It’s fitting that I write my 100th post on this blog on New Year’s Eve 2011, the third anniversary of its creation. But there’s another reason why the date seems appropriate. Next year marks the 25th anniversary of the release of an album that I credit with kick-starting my lifelong love affair with music. And that love for music was what led to me getting a radio show on WMUC2, starting this blog to promote that show, taking up multiple instruments, and even writing and recording my own music as a personal hobby.

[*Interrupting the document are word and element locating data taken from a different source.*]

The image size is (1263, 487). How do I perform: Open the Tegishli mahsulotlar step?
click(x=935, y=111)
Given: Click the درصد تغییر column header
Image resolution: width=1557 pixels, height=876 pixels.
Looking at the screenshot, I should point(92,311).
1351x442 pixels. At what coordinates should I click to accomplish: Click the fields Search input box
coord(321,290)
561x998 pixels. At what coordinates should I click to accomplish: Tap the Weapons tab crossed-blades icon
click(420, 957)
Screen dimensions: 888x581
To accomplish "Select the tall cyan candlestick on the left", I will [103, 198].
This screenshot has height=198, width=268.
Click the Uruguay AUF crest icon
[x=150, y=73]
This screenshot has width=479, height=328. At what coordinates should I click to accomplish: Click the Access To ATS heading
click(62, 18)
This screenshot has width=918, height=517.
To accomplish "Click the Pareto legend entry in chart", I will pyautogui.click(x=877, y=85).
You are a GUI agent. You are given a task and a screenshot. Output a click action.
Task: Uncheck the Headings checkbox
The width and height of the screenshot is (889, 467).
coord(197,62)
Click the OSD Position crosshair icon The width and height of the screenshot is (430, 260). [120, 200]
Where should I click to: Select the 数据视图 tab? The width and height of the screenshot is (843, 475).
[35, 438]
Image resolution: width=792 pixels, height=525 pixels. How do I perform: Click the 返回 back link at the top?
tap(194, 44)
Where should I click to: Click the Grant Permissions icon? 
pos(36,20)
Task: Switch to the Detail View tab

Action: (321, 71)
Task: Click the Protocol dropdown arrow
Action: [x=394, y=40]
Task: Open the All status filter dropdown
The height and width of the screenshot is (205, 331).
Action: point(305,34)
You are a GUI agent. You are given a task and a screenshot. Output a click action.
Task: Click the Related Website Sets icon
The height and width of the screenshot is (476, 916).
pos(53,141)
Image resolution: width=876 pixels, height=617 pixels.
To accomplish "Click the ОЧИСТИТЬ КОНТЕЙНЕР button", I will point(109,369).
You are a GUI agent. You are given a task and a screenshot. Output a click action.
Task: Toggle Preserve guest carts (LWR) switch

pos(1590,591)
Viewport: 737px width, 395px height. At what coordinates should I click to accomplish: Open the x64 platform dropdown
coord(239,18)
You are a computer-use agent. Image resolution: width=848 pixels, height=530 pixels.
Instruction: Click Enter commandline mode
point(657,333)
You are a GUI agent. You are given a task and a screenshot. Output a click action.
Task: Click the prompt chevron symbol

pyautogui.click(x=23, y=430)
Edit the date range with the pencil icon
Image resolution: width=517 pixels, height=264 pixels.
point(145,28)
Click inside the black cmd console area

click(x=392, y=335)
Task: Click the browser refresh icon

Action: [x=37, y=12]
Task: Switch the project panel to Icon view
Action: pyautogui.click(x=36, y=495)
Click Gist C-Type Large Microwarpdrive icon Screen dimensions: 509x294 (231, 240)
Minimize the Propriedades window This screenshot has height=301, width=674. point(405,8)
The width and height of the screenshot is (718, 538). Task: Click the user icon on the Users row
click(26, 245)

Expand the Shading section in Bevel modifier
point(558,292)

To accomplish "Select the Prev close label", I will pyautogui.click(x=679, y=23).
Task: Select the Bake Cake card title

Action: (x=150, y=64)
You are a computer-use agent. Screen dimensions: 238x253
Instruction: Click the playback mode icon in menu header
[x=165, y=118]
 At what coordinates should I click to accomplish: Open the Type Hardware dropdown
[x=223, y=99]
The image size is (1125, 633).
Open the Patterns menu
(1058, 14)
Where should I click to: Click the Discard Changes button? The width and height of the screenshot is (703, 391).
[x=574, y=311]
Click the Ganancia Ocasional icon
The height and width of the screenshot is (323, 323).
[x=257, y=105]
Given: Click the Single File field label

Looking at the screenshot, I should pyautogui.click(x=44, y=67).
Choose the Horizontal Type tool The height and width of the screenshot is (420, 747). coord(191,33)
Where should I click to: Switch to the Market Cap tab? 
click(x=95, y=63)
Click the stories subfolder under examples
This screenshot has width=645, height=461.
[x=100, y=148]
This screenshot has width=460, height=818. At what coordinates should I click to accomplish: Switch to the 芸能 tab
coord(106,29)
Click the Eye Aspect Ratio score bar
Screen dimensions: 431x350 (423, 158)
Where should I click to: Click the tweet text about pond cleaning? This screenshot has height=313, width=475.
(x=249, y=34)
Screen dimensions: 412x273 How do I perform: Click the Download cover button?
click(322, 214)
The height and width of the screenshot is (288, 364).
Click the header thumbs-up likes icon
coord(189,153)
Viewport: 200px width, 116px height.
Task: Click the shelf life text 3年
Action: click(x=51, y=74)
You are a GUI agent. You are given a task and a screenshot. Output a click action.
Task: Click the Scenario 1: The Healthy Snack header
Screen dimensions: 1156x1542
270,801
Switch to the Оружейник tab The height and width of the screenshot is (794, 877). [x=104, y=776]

That album was released at a time when soft rock was all over the charts (Kenny G has a song on the ’87 year-end Hot 100 – seriously). Hair metal had transitioned from its hard-rocking virtuoso beginnings (think Van Halen) to cheesy party rock stuffed with aimless shredding and mandatory power ballads (think Poison). Bruce Willis scored a hit single back when he was probably better known as a singer than an actor (he hadn’t even made Look Who’s Talking yet, let alone Die Hard). A teenage singer from Hawaii won a local talent contest and got a nationwide hit single basically via word of mouth (Glenn Medeiros, “Nothing’s Gonna Change My Love For You”). An Australian new wave band became a one-hit wonder by covering a one-hit wonder (Pseudo Echo, “Funkytown”). And yes, I got all of that from Wikipedia and Todd In The Shadows. Still, it was an odd time for music and the alternative rock boom of the early ‘90s was a few years away.
But none of that stuff really mattered to me. I was about six months old when the album in question was released. And by the time I was around five years old, I was listening to this record so much I practically had it memorized. So what was that album? The Joshua Tree by U2.